Consider, on the other hand, a failure in the disk that contains the root partition. In order to diagnose and resolve the problem, I would have to log on to the console via IPMI, examine logs, possibly boot once or twice to figure out the problem. Then, I would have to fill out a ticket for the site operations time to replace the disk. Overall, this might take 10 minutes or more. You can see that managing tens of thousands of servers which have dozens of failures per day would get very cumbersome very fast.

I can hear you now. "My enterprise grade server hardware includes hardware management that eliminates the diagnostics problem." This is true. For the scale of many enterprises, the combination of enterprise server hardware and the manufacturer's management software minimizes the expense of diagnosis. There are two problems that make this unusable at a larger scale. First, the cost of server grade hardware is significantly higher than commodity hardware. Sometimes it is as much as double. Second, I have not seen management software that scales to tens of thousands of compute nodes.

Indulge me for a moment while I go off on a tangent. IPMI for large scale system administration is the best thing since sliced bread. I can remotely connect to a server, get on the console, power cycle, see log of some hardware events, read the temperature and fan speed. It works cross platform. I don't need to worry about which server manufacturer I buy from as long as they follow the IPMI standard.

So, I've given a long list of the reasons why hardware sucks. Now, what do we do about it? I would like to see hardware diagnostics become a standard part of the hardware management tool set. Right now, each manufacturer has its own method for hardware diagnostics. Some put a separate partition on the disk. Some give you CD to boot from. Some make it a feature of the fancy remote management card. In order to be able to diagnose hardware at scale, there needs to be an API.

I would like to see hardware diagnostics as ubiquitous as IPMI. Diagnosing server hardware problems needs to be as easy to automate as power cycling a system.

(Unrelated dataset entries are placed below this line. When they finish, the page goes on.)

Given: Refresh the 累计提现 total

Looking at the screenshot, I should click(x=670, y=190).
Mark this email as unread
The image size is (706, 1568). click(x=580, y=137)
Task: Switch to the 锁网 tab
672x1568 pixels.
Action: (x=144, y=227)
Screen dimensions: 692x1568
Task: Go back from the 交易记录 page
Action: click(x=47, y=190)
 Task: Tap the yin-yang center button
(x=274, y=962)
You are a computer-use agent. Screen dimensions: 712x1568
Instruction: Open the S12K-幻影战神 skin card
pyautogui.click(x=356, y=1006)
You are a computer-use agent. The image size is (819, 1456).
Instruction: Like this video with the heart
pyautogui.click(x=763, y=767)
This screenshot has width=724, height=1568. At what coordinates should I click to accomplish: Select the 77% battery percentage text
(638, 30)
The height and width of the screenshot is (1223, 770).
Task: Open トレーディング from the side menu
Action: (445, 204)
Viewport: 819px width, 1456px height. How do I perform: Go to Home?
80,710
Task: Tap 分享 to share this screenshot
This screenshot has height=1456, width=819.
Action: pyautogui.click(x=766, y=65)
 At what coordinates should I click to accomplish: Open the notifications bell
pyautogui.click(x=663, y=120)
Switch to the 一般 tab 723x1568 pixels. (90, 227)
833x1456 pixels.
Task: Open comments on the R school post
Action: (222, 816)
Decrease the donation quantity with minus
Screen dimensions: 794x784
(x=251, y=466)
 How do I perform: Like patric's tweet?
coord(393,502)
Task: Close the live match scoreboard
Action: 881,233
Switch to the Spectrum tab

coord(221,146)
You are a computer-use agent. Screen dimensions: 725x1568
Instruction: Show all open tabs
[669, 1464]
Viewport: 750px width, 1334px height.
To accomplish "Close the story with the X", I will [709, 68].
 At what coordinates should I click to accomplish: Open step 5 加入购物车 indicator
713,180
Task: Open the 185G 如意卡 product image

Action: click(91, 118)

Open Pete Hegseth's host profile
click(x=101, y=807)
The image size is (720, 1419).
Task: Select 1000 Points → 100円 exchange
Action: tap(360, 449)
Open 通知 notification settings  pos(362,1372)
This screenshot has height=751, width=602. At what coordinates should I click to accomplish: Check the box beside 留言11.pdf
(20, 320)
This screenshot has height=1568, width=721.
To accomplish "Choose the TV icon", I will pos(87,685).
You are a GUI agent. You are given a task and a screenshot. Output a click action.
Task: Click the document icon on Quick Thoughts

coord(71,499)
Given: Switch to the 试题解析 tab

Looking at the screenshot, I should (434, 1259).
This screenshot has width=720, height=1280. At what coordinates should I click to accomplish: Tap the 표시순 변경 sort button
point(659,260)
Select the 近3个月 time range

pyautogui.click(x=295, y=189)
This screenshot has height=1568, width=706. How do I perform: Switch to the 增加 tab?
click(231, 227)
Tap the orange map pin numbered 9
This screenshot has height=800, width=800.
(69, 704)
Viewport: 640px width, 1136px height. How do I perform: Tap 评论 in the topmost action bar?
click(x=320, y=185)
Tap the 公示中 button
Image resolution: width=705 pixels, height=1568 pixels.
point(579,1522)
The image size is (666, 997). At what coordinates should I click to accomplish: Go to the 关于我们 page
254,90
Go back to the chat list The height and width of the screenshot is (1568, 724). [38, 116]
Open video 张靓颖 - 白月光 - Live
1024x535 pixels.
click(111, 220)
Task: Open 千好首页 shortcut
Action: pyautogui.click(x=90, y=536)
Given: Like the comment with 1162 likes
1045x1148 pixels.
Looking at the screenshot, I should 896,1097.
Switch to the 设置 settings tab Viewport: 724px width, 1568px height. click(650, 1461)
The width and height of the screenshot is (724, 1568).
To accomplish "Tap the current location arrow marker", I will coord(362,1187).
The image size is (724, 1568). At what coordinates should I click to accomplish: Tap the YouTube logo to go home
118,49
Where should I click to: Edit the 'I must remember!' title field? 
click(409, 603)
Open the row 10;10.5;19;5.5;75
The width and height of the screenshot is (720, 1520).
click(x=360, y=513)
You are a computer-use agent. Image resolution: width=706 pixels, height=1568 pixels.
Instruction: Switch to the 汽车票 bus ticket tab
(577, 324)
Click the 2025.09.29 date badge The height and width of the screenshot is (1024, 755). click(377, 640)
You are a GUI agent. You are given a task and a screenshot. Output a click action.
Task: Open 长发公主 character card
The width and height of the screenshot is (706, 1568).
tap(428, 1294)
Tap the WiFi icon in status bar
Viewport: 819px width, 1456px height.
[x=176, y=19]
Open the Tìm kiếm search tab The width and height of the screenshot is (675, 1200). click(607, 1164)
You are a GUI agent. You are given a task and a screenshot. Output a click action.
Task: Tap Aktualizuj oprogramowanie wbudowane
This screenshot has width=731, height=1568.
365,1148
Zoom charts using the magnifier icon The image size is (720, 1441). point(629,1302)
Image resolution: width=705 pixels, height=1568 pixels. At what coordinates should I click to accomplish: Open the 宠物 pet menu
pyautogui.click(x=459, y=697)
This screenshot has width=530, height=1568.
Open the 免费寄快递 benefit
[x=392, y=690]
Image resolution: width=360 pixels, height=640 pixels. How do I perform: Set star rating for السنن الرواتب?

S.M.A.R.T. is a decent idea in this area. All the hard drive manufacturers have come together to provide a unified API to access this information from the hard drive. Tools have been written to read this info cross platform as well as cross operating system. Hardware diagnostics might even fit well as an extension to IPMI.

Operating hardware will always be a very manual process, even at a large scale. We need to strive to automate as much of this operation as possible. Hardware manufacturers have been heading in this direction. As sysadmins, we need to continue to push hardware manufacturers to include standards based diagnostics.